Alle 13.00 di giovedì scorso i giudici della seconda sezione della Corte d’Assise di Palermo sono entrati in Camera di consiglio dell’aula bunker del carcere di Pagliarelli. Nessuna indicazione, per il momento, sui tempi per la sentenza. Non si prevede comunque che la Corte si pronunci a breve.
Nel frattempo procede il racconto a puntate che ilfattoquotidiano.it sta facendo grazie al documentario di Udo Gümpel e Marco Lillo.

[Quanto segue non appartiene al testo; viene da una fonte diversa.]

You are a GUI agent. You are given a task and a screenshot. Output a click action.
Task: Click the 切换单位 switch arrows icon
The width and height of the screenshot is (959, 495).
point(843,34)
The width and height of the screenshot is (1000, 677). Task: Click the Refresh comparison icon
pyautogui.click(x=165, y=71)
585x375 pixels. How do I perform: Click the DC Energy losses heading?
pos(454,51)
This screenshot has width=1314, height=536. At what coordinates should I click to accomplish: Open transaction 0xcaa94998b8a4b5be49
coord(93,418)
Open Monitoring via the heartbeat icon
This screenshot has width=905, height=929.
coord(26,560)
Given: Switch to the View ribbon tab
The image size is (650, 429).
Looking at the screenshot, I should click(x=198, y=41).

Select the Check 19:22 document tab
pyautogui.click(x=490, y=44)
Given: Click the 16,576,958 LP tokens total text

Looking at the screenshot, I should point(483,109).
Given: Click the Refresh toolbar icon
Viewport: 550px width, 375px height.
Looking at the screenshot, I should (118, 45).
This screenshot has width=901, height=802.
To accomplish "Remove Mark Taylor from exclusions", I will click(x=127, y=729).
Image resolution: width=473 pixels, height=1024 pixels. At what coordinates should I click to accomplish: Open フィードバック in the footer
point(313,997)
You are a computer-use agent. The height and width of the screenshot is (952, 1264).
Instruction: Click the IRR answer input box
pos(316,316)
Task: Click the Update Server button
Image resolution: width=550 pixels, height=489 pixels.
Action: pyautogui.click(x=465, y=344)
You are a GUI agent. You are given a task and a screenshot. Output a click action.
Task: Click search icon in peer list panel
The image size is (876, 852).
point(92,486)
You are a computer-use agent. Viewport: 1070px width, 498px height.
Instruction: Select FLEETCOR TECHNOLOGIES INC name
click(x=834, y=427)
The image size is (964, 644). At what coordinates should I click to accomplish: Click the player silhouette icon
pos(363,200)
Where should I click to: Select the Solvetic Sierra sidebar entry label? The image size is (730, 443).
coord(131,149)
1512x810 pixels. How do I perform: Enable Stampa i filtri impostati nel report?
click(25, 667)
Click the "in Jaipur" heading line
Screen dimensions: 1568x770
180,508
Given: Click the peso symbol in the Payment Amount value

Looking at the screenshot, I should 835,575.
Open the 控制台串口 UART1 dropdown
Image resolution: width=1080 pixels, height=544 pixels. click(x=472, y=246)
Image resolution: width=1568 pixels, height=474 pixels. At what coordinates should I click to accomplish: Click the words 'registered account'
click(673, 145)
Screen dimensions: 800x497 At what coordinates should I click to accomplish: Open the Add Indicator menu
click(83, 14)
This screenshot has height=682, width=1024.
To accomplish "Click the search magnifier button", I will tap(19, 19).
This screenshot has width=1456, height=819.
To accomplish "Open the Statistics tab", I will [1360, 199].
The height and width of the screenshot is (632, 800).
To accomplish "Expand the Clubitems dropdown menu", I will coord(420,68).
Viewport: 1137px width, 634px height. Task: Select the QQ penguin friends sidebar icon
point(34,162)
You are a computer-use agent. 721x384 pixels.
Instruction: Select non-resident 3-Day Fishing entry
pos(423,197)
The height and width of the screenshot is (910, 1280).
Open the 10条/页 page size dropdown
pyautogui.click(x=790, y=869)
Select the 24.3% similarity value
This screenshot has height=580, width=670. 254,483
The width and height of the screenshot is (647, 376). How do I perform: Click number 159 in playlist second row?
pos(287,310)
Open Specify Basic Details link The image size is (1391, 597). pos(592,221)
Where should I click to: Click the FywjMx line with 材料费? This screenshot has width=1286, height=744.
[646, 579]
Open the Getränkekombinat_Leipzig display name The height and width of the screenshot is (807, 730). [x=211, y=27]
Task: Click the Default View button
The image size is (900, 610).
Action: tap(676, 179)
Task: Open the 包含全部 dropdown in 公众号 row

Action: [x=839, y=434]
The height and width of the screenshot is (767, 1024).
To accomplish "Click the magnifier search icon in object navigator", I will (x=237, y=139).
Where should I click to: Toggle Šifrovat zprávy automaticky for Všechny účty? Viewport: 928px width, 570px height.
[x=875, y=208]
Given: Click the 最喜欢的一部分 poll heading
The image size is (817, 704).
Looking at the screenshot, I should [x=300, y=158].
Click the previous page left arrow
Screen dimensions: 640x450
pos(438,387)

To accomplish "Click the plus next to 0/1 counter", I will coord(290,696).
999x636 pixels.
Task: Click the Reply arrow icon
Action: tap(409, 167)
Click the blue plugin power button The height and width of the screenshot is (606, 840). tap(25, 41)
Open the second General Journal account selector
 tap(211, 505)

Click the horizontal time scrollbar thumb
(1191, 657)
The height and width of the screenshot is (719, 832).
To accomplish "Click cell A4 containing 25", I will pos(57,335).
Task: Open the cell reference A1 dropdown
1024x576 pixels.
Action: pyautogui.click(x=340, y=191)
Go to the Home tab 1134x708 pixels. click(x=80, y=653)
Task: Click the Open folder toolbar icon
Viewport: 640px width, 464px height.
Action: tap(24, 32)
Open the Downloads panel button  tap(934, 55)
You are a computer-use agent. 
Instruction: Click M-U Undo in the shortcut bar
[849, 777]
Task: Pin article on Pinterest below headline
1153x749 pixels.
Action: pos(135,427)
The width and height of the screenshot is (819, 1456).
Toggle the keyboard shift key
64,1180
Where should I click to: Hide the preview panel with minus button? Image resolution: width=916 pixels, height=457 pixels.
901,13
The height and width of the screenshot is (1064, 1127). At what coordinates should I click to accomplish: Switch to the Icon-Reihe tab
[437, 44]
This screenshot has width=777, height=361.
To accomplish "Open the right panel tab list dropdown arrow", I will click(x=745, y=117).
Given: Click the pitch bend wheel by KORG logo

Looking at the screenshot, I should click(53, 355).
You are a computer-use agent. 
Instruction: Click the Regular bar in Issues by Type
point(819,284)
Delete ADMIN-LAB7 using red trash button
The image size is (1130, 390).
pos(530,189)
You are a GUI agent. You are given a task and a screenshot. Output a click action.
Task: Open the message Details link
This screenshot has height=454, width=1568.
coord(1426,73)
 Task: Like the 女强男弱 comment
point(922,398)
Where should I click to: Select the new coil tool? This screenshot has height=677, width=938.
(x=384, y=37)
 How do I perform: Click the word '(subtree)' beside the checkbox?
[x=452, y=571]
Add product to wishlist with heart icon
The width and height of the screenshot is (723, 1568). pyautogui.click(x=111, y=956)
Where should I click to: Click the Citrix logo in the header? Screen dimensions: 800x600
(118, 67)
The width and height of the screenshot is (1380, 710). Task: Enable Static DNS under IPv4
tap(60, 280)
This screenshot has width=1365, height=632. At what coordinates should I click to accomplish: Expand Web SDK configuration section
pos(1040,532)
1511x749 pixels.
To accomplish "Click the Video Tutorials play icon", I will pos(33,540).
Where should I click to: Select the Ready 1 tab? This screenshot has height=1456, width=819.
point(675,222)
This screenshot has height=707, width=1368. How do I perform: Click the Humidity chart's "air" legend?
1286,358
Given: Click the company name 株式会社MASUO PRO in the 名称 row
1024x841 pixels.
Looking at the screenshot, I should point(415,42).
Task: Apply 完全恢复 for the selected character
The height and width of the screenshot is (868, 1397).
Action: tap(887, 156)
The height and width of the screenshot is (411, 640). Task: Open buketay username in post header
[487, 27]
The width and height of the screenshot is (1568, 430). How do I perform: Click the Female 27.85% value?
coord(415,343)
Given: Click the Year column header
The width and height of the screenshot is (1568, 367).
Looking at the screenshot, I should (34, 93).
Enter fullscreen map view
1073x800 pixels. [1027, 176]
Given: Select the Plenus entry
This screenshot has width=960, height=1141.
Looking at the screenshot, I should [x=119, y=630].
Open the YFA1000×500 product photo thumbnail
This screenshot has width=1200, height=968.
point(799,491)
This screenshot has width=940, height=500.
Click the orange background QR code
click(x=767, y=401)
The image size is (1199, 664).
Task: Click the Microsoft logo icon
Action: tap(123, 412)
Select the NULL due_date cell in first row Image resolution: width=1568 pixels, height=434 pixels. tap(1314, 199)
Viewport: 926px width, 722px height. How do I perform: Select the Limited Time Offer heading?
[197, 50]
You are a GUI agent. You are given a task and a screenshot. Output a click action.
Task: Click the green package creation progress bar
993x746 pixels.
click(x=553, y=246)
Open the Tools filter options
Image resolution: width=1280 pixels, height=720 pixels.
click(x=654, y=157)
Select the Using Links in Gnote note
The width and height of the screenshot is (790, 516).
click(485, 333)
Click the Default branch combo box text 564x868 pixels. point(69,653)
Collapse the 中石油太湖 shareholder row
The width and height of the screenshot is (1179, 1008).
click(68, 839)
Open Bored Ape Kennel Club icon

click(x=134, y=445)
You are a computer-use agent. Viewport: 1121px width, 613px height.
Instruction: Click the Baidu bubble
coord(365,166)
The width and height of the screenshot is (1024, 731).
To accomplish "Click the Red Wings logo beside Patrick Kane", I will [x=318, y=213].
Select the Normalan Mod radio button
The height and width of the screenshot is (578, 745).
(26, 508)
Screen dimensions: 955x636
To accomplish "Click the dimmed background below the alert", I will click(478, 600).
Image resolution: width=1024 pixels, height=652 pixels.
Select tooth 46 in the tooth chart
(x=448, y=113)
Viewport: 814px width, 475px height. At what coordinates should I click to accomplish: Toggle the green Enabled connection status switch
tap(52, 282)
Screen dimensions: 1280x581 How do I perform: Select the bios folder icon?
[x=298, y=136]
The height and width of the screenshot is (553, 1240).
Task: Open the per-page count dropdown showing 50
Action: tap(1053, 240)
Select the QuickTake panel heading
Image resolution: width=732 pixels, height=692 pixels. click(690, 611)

La seconda puntata prende le mosse da alcuni momenti del processo d’appello, in particolare quelli inerenti ai protagonisti che ordinarono le stragi mafiose del ’93: i fratelli Giuseppe e Filippo Graviano. Sono gli anni della trattativa fra alcuni apparati dello stato e Cosa Nostra. Dopo l’uccisione di Falcone e Borsellino, per la prima volta nella sua storia, la mafia siciliana attua una strategia stragista in continente con le bombe di Roma, Firenze e Milano e con il fallito attentato allo stadio Olimpico della Capitale.
Dell’Utri non è accusato per quelle bombe, ma secondo la sentenza di primo grado e secondo le confessioni del neo collaboratore Gaspare Spatuzza, era in rapporti con i Graviano.
Al processo d’appello il Pg Antonino Gatto, a dimostrazione dei rapporti fra Dell’Utri e i due fratelli mafiosi, cita il caso del calciatore dell’Udinese Gaetano D’Agostino, raccomandato al Milan da Dell’Utri su richiesta dei Graviano. A confermarlo il padre del calciatore e l’allora allenatore del settore giovanile dei rossoneri.
Per sua stessa ammissione Dell’Utri conferma di avere avuto rapporti anche dopo le stragi con Vittorio Mangano, “lo stalliere di Arcore”. Il capomafia che secondo un altro boss, Giovanni Brusca, fu mandato a Milano da Cosa nostra nell’autunno del ’93 per riallacciare i rapporti con Berlusconi.